▶ _Brief_
Copy the material word for word, starting with the line that contains "The image size" and continuing through the end of the material. Leave the pictures out of your answer.

▶ _Click-target data_
— start —

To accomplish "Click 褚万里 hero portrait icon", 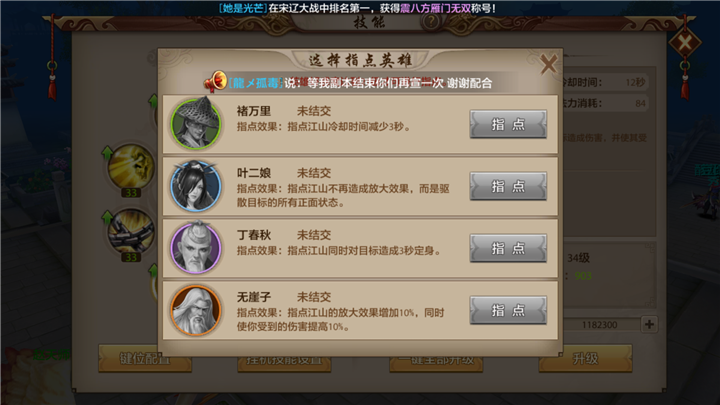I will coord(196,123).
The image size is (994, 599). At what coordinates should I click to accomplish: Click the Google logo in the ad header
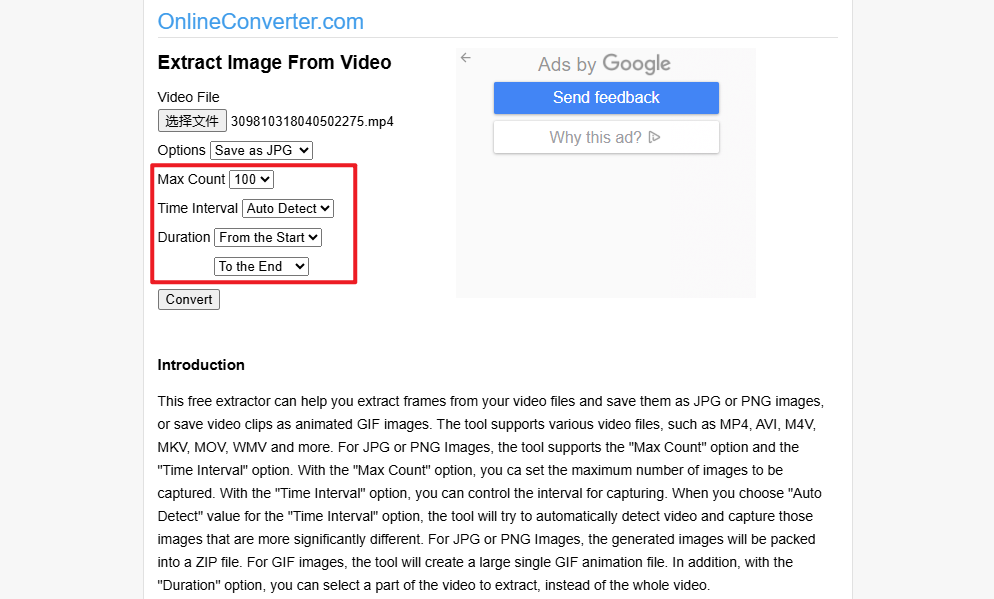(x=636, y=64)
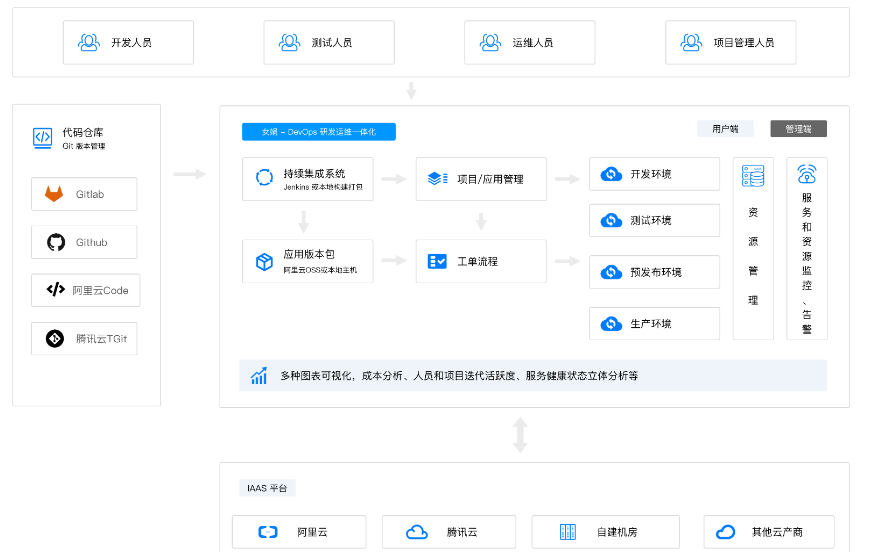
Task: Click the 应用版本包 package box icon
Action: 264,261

— end —

▶ _Exercise result_
The image size is (994, 599). At what coordinates should I click to accomplish: Click the Google logo in the ad header
(x=636, y=64)
Task: Click the 应用版本包 package box icon
Action: 264,261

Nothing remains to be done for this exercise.